When you think of all the incredible changes that go into turning a fertilized egg into a newborn baby, how can you not feel awe? By the time most women realize they are pregnant, about five weeks after their last menstrual period, the embryo is already pretty complex. Shaped like a disk, it has an inner layer of cells that will go on to become most of the internal organs, a middle layer of cells that will form muscles and bones, and an outer layer that will become the skin and the neurons of the brain and spinal cord.

By eight weeks after conception (about ten weeks after the last menstrual period), all of the major organs have begun to form and the fetus is beginning to take on a human look. But it is still only two inches long and weighs about a third of an ounce.

Four or five months into the pregnancy, just about half way, marks the turning point. This is the time of quickening, when you first feel your baby moving. If an ultrasound has not been done, those little kicks and nudges may be the first palpable proof that there really is a baby in there, a thrilling moment!

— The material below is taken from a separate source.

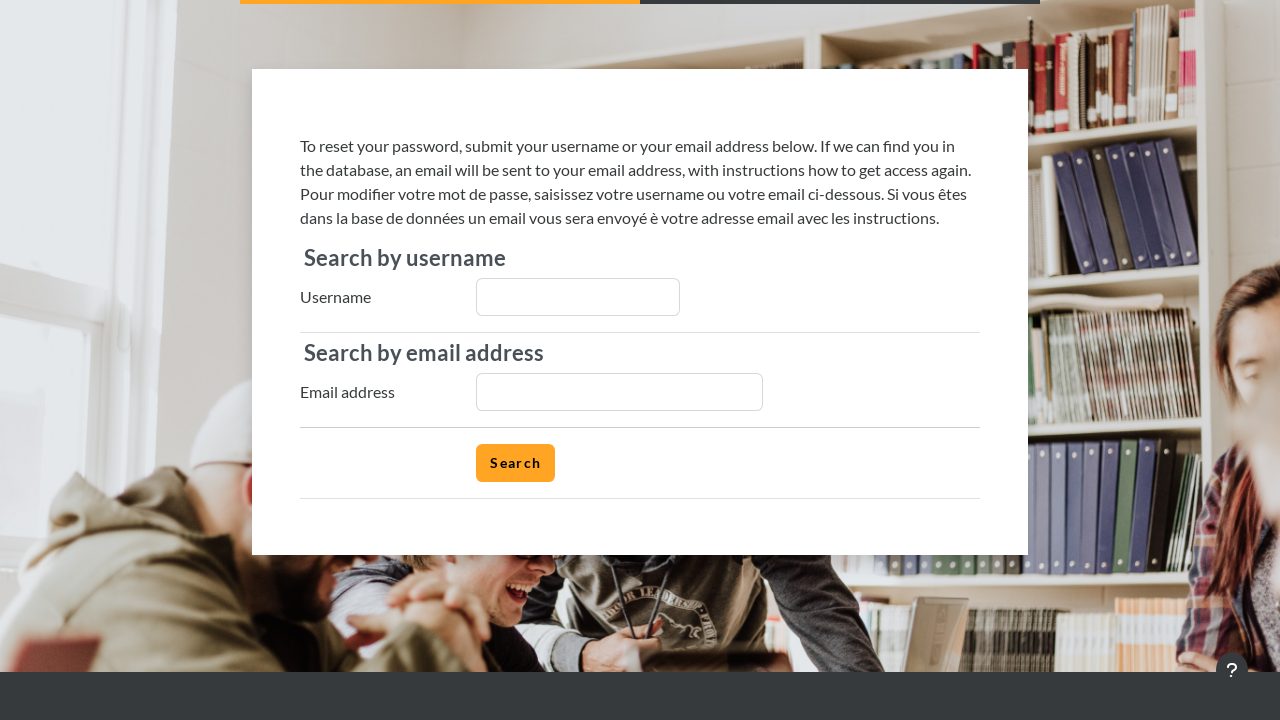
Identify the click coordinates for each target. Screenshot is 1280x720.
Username (335, 296)
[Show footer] (1232, 670)
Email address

Moving into the third trimester, after about twenty seven weeks, the name of the game becomes growth, growth and more growth. The baby’s length doubles, the weight triples. The brain grows even more quickly than that. At the same time, new behaviors appear. By twenty nine weeks of gestation, a baby will startle in response to a sudden loud noise, but if the noise repeats every twenty seconds or so, the baby soon ignores it. This behavior, called habituation, is evidence of the emergency of memory.

If a pleasant sound is repeated, say the sound of your voice reading poetry, your unborn fetus is likely to remember this too. After birth, babies choose to listen to their mothers voice over that of a stranger. If you have a favorite piece of music that you play over and over during the third trimester, chances are your baby will love it too, both before birth and after. Without a doubt, learning starts before birth. That is why it is rightly said that “Mothers Womb” is the first learning center for the baby.

But that doesn’t mean that you need to break out the flash cards along with the maternity clothes. Nobody has ever shown that special teaching adds anything to fetal learning. Instead, it’s the natural stimuli, the sound of your voice, and the rhythms of your body, that are most nurturing to development.